## READING PASSAGE
# Fix for LGB Central Station?



## Jerry McColgan (Feb 8, 2008)

I have a blown LGB 50000 Central Station. The board was fried when power was connected in reverse (power fed into track output).

The burnt piece (circled) looks like a diode but I am not sure. It looks like a diode above it.

Any ideas or suggestions?

Thanks,

Jerry


----------



## Dan Pierce (Jan 2, 2008)

Looks like a surface mounted diode and is there for when someone accidently hooks power up backwards. Diode shorts and protects the rest of the electronics. 
Looks a lot like the one next to the red connector. 
Does anyone have a picture of a good board for comparison? It is best to be sure about these things. 
Also if a diode, we need to know which way to install the band end.


----------



## Jerry McColgan (Feb 8, 2008)

Posted By Dan Pierce on 11/13/2008 5:02 AM
Looks like a surface mounted diode and is there for when someone accidently hooks power up backwards. Diode shorts and protects the rest of the electronics. 
Looks a lot like the one next to the red connector. 
Does anyone have a picture of a good board for comparison? It is best to be sure about these things. 
Also if a diode, we need to know which way to install the band end. 



Hi Dan,

That is about what I concluded so I decided to take a chance (I don't have a lot of patience).

## RECORDED INFORMATION
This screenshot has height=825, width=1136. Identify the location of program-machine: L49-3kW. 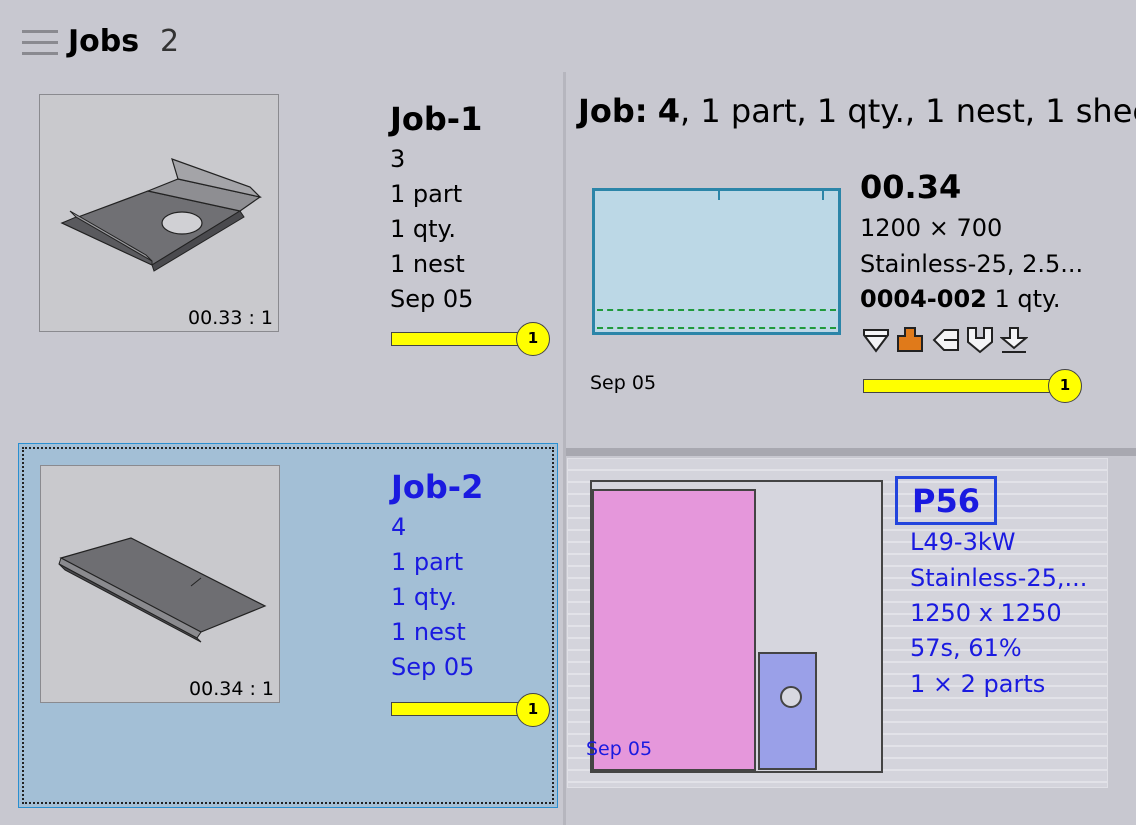
(963, 542).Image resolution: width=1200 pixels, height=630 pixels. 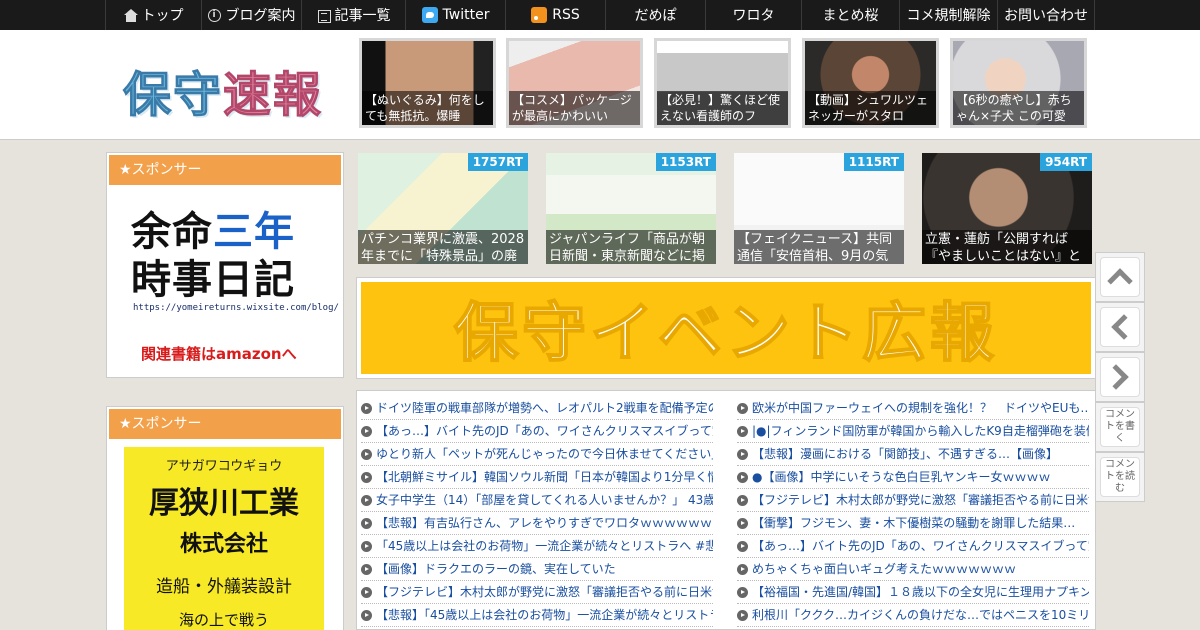 I want to click on list-item-title: 【画像】ドラクエのラーの鏡、実在していた, so click(x=496, y=569).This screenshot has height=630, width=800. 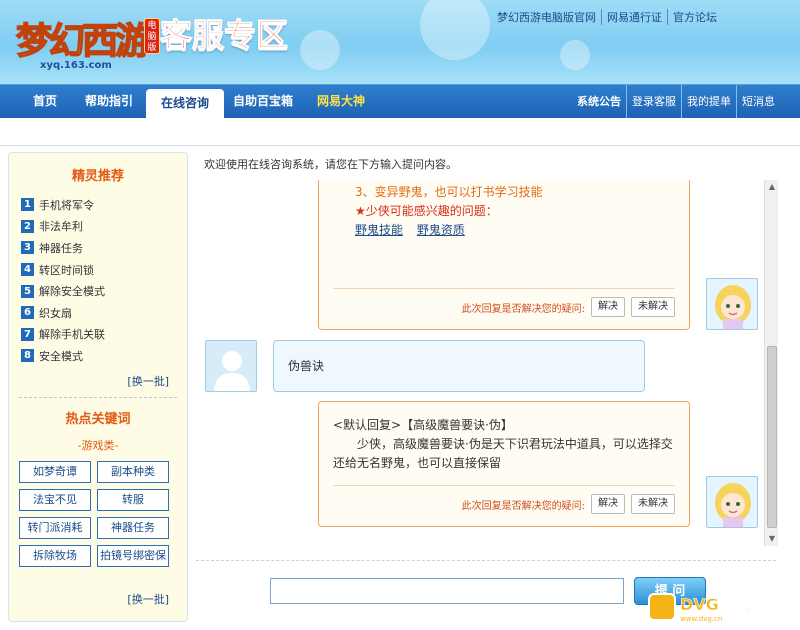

## INSTRUCTION
Copy the LGB Central Station thread between "I have a blown" and "diode above it.", inclusive, and switch "board" to "circuit board".

## RESPONSE
I have a blown LGB 50000 Central Station. The circuit board was fried when power was connected in reverse (power fed into track output).

The burnt piece (circled) looks like a diode but I am not sure. It looks like a diode above it.